I’ve been a big fan of Caroline Leavitt‘s novels since I met her years ago on Readerville.com. Her earlier novels – she’s published eight now! – were wonderful. It’s her latest, though – Pictures of You – that is my hands down fave. And it’s getting raves everywhere. Vanity Fair, in Hot Type: “Caroline Leavitt plumbs the depths of grief and forgiveness in the lovely Pictures Of You.” O Magazine: “Suspenseful … gripping.” Jodi Picoult: “a magically written, heartbreakingly honest snapshot of the people we leave behind and those we can’t let go.” Pictures of You is a Costco Penny’s Pick, and went into it’s 3rd printing even before publication. It’s just out this week! Read it now! – Meg
Picture this. You’re a little girl inside a library and you’re staring out the window at all your friends who are outside playing. You can’t go out and be there with them because it’s either too cold or too hot or too humid or too wet, or any number of weather calamities that are bad for your asthma. Even if you could go out, there’s sure to be some wag mimicking how you wheeze or calling you “Asthma Girl” and making you wish you had stayed in the library. So you stay inside. You begin reading every book you can think of, traveling to all sorts of worlds different than your own, and after a while, you begin to want to write a story of your own.

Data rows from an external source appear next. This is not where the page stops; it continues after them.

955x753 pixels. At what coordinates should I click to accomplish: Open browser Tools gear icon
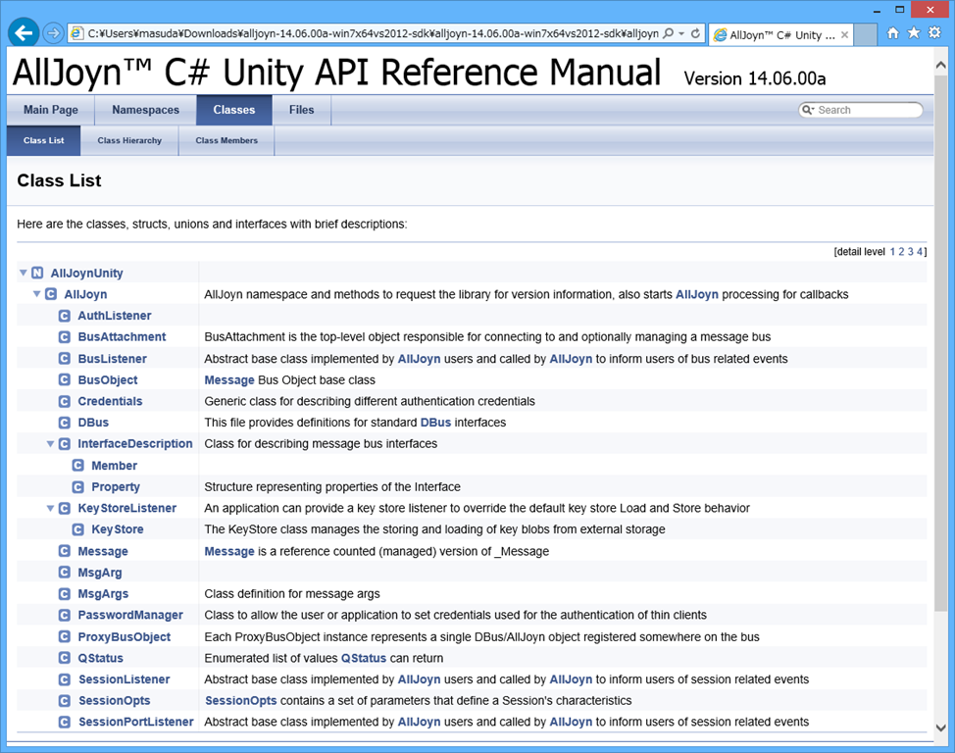pyautogui.click(x=932, y=33)
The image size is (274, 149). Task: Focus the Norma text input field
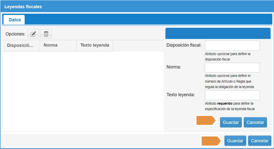232,68
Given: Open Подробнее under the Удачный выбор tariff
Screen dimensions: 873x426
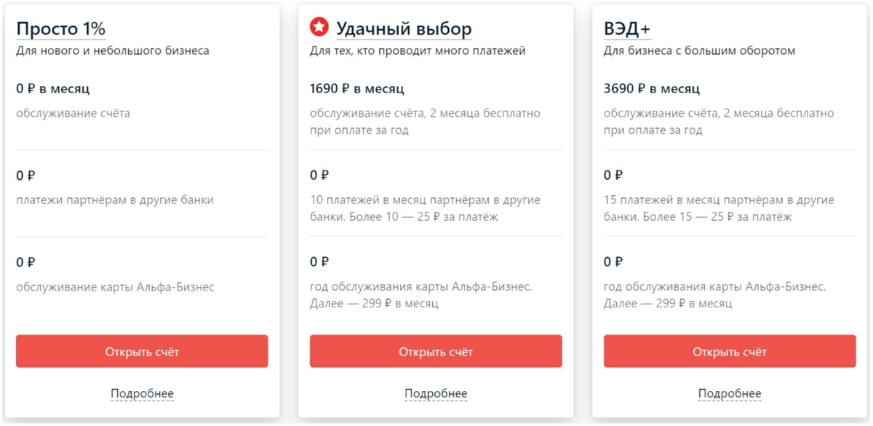Looking at the screenshot, I should [x=436, y=394].
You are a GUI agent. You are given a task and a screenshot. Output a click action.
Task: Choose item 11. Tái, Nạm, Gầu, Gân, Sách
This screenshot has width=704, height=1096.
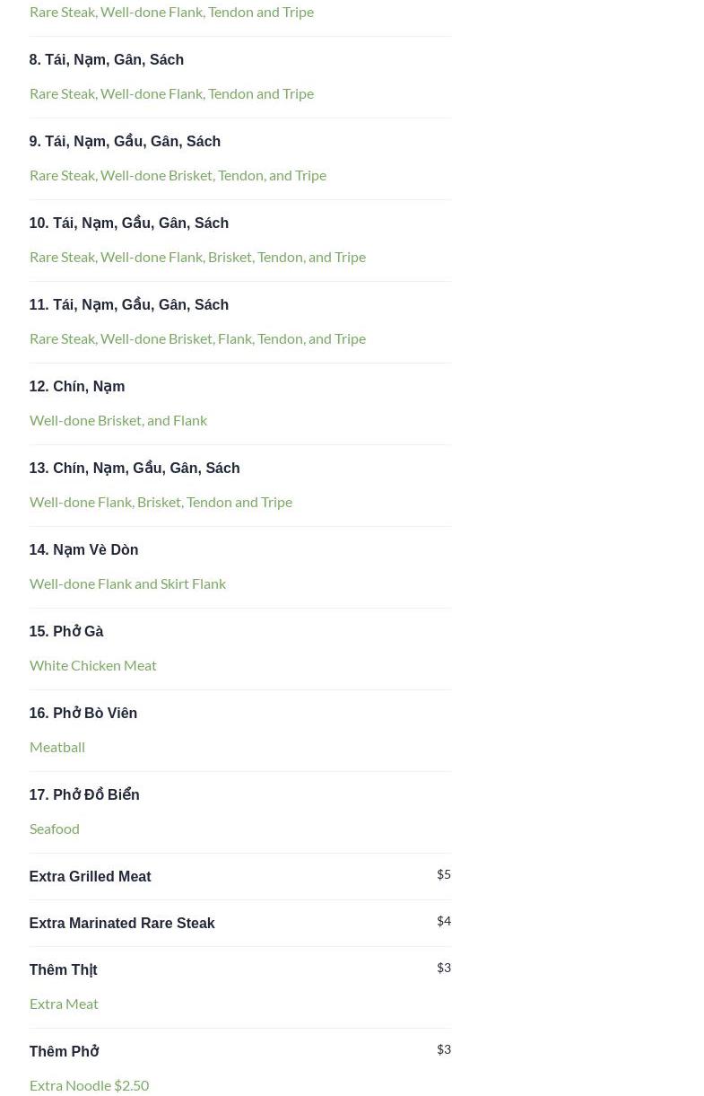click(128, 305)
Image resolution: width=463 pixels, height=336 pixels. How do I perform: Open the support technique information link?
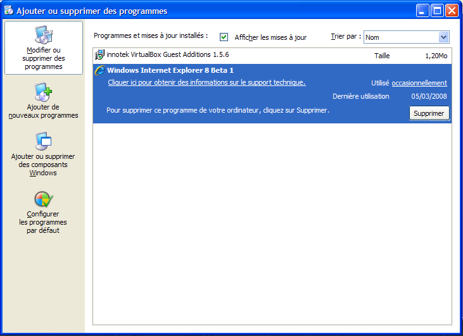pyautogui.click(x=206, y=82)
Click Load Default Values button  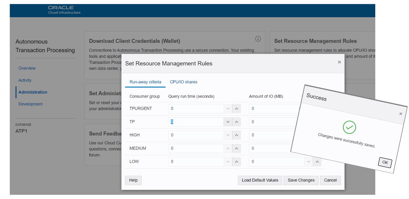point(260,180)
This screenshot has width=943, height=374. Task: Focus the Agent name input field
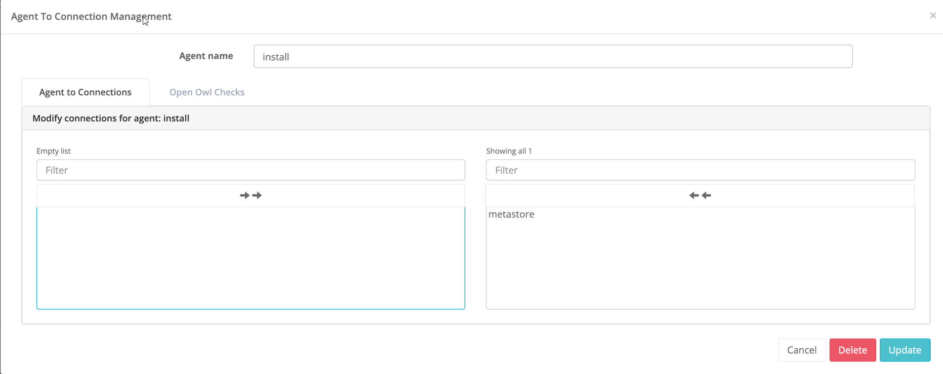point(553,56)
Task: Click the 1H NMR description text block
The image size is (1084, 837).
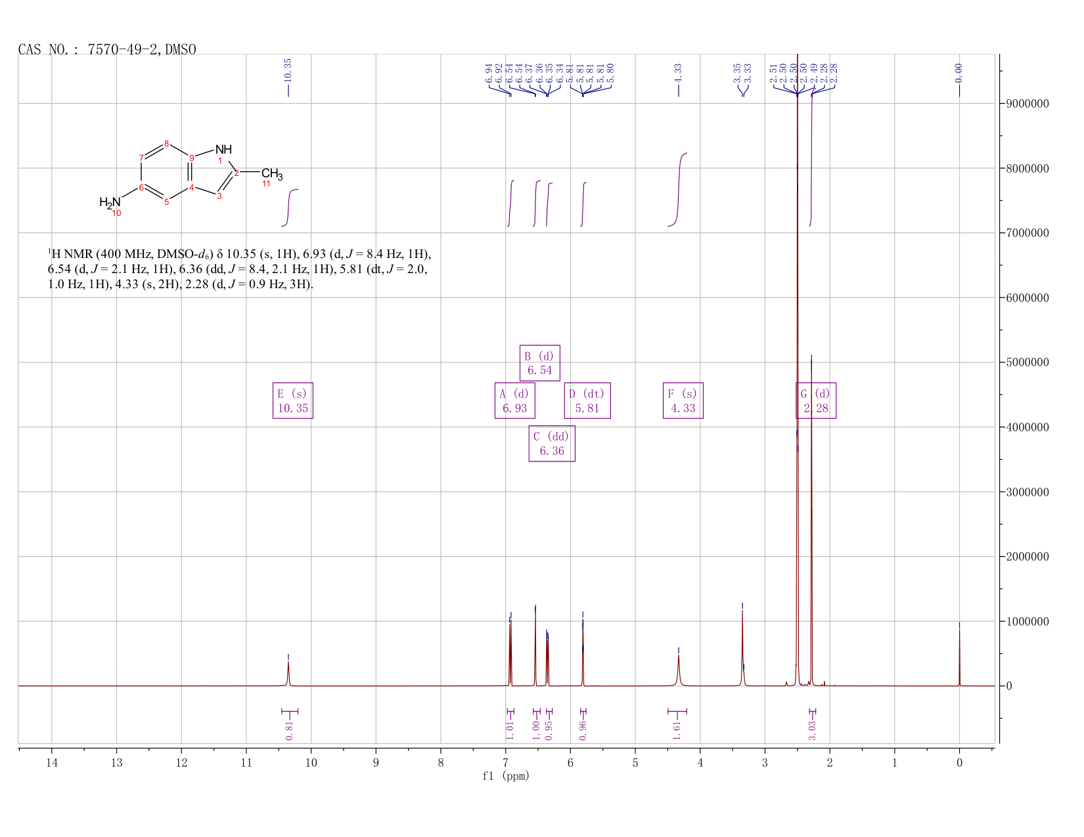Action: click(240, 269)
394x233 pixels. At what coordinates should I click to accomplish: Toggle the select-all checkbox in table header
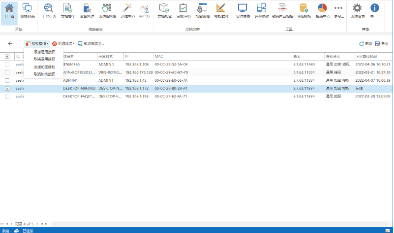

My mother, happy to do anything to make me forget I’m a different sort of little girl, buys me four beautiful colorful notebooks and I quickly fill them with stories. I’m not that girl wheezing in her bedroom anymore. I’m a ballet dancer in Spain or a lion tamer in Africa or even a male pilot scooting across the Atlantic with barely enough fuel for a dramatic landing. Writing opens up my narrow world. It lets me be anyone but who I am. I love it so much, it’s all I want to do.
One day, in school, I’m in third grade and I’m writing a story during a study period. I still remember that story. “Adventure with a lion.” The story is about a little girl who ventures into an open lion cage in the zoo and suddenly the lion is coming towards her. The crowd outside is screaming for her to get out, and she is terrified. But then she remembers a crumbled chocolate chip cookie in her pocket, one she was saving for later, and she digs it out and hands trembling, holds the treat out for the lion. The lion approaches, licks her hand, eats the cookie and then amiably licks her face.

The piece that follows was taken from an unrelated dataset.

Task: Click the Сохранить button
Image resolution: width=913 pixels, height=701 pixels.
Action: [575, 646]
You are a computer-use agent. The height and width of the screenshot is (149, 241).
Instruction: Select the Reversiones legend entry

The teacher, reading over my shoulder, says, “Caroline, this is a good story. I’d love you to read it to the class.” Well, I’d rather get root canal without anesthesia than do that! I’m used to kids mocking me for having asthma, for being bookish and shy. Why would I want to subject myself to more ridicule? But I love this teacher, and I trust her, and she assures me she’ll be there for me. “Go ahead,” she urges. “Wait until you see what happens.”

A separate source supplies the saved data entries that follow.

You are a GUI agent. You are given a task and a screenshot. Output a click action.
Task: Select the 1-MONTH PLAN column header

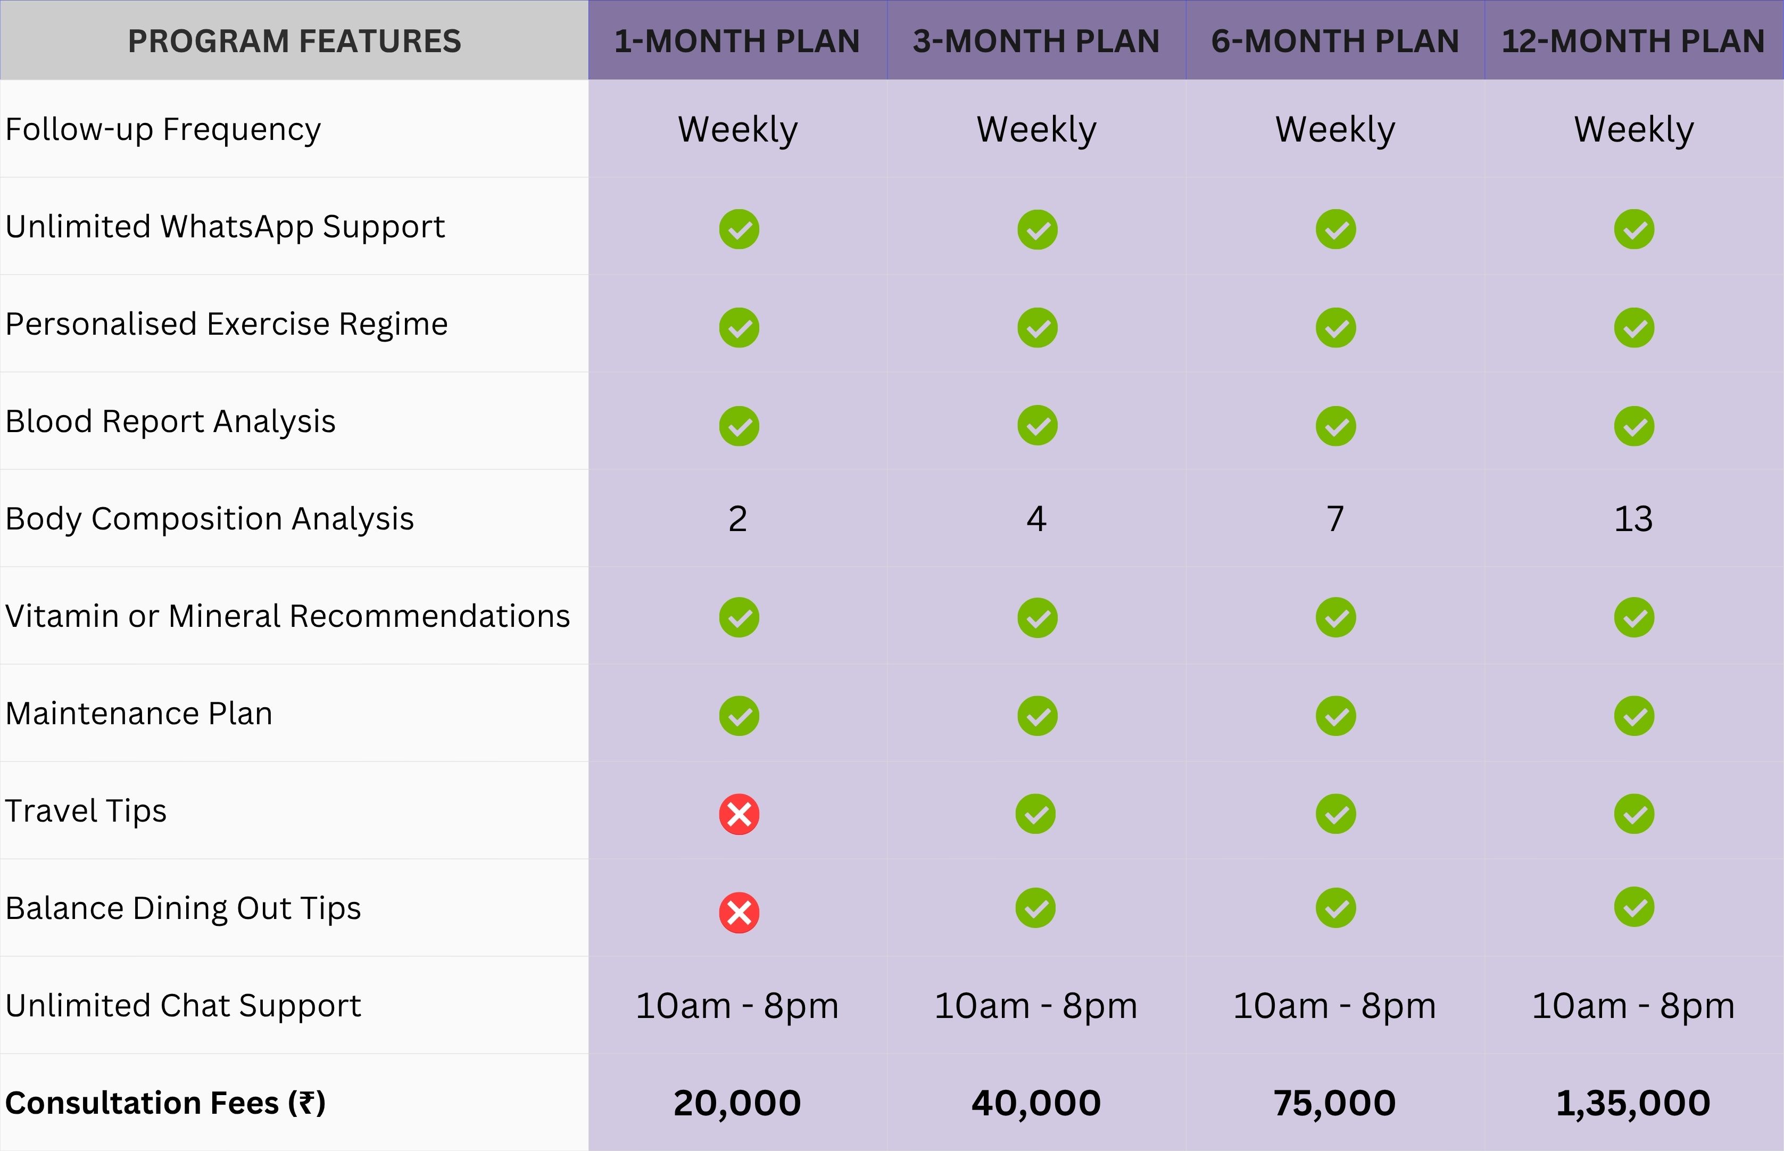tap(737, 41)
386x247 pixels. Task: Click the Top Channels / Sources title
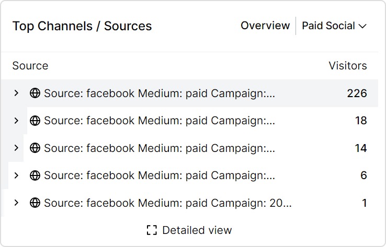pos(82,26)
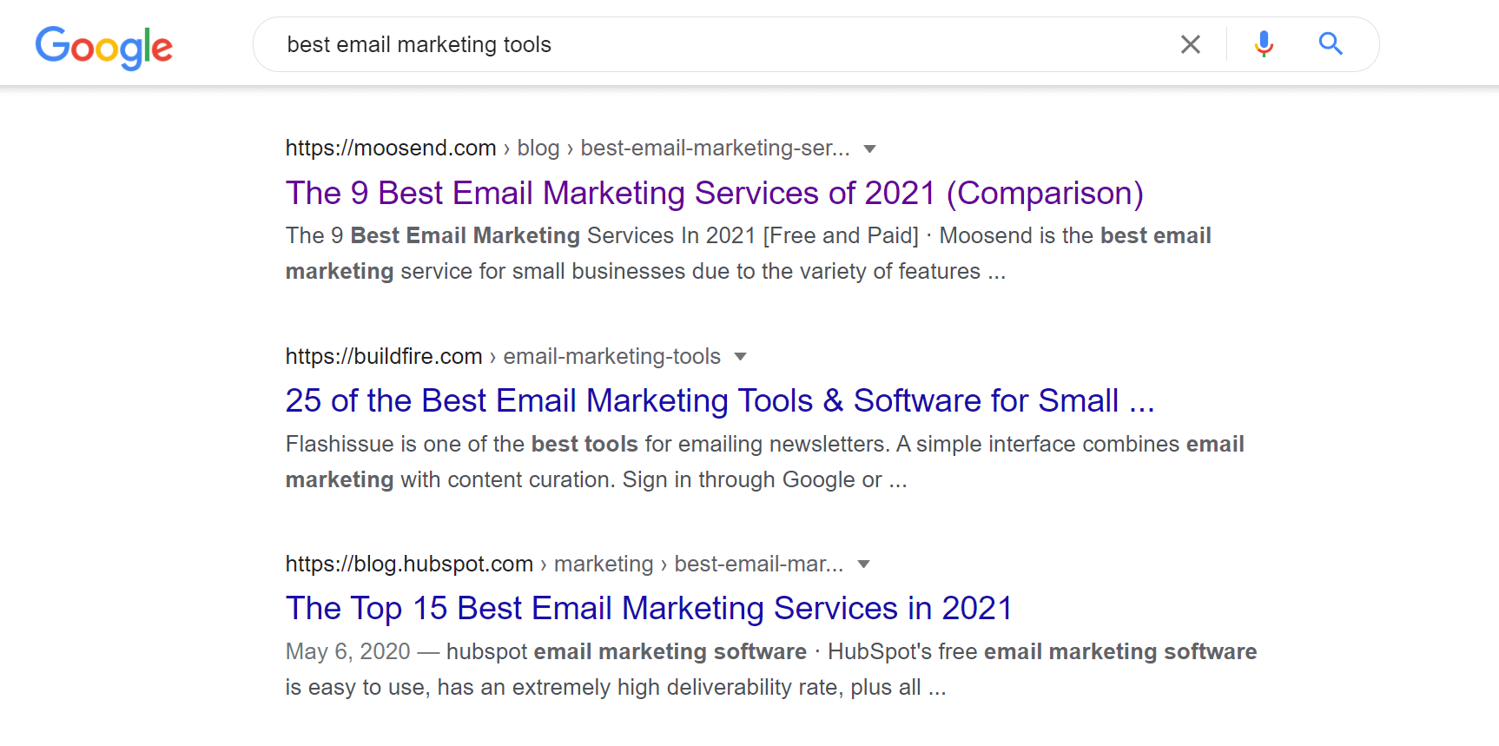Visit the blog.hubspot.com domain link

[409, 564]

I stand in front of the class, my hands shaking the paper. I don’t dare look at the kids’ face because I know they are rolling their eyes or staring off into the distance, bored. I read, caught up in the story, in this other world, and when I get to the end, I realize there is silence. I’m doomed, I think. I’m ruined. Resigned, I look up and the other kids are looking at me, amazed, and then there is a crash of applause! I can’t believe it! A story is saving my life, saving me! It was that moment that I realized who I was, or at least, who I wanted to be. A storyteller.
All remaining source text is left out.